Pourquoi nous avons du mal à nous préparer aux cygnes gris

Les analystes des risques, notamment en finance, parlent souvent en termes de données historiques. Les statistiques peuvent donner une illusion rassurante de cohérence et de contrôle. Mais l’avenir ne se comporte pas toujours comme le passé.

Les sages d’entre nous appliquent la raison à des faits soigneusement confirmés et sont sceptiques quant aux discours du marché.

Les causes plus profondes sont psychologiques : notre esprit code les choses efficacement, s’appuyant souvent sur un seul symbole pour représenter des phénomènes très complexes.

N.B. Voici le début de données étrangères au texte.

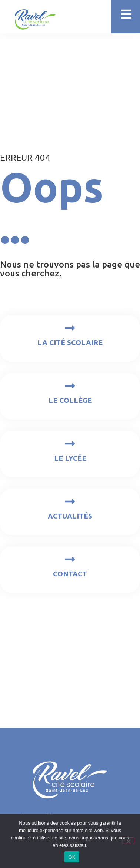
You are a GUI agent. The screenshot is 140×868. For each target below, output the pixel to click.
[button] (126, 14)
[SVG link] (35, 19)
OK (71, 857)
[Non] (128, 841)
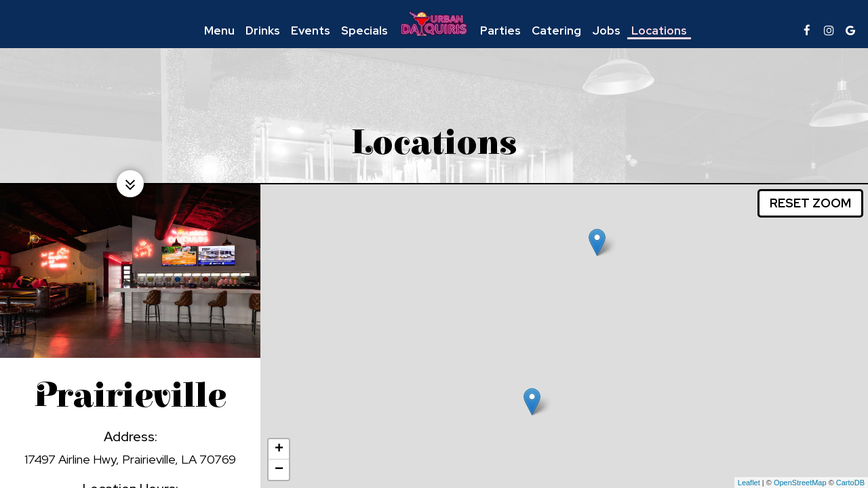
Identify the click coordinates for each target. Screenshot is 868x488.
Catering (556, 30)
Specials (364, 30)
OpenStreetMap (800, 483)
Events (311, 30)
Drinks (262, 30)
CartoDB (850, 483)
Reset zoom (810, 203)
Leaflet (749, 483)
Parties (500, 30)
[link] (434, 23)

Il nous faut beaucoup de temps pour remodeler nos représentations du monde et croire qu'un risque majeur imminent mérite d'être surmonté – comme nous l'avons vu avec la lenteur de la réponse mondiale au changement climatique.

Comment pouvons-nous lutter contre les cygnes gris ?

Rester conscient des risques est important. Mais ce qui compte le plus, ce n’est pas la prédiction. Nous devons concevoir une sorte de résilience plus profonde que Taleb appelle « antifragilité ».

Taleb soutient que les systèmes devraient être construits pour résister aux chocs, voire en bénéficier, plutôt que de s’appuyer sur une prévoyance parfaite.

Pour les décideurs politiques, cela signifie veiller à ce que la réglementation, les chaînes d’approvisionnement et les institutions soient construites pour survivre à une série de chocs majeurs. Pour les individus, cela signifie diversifier nos paris, garder les options ouvertes et résister à l’illusion que l’histoire peut tout nous dire.

Le plus gros problème du boom de l’IA est avant tout sa rapidité. Il remodèle le paysage mondial du risque plus rapidement que nous ne pouvons en cartographier les cygnes gris. Certains pourraient entrer en collision et provoquer des destructions spectaculaires avant que nous puissions réagir.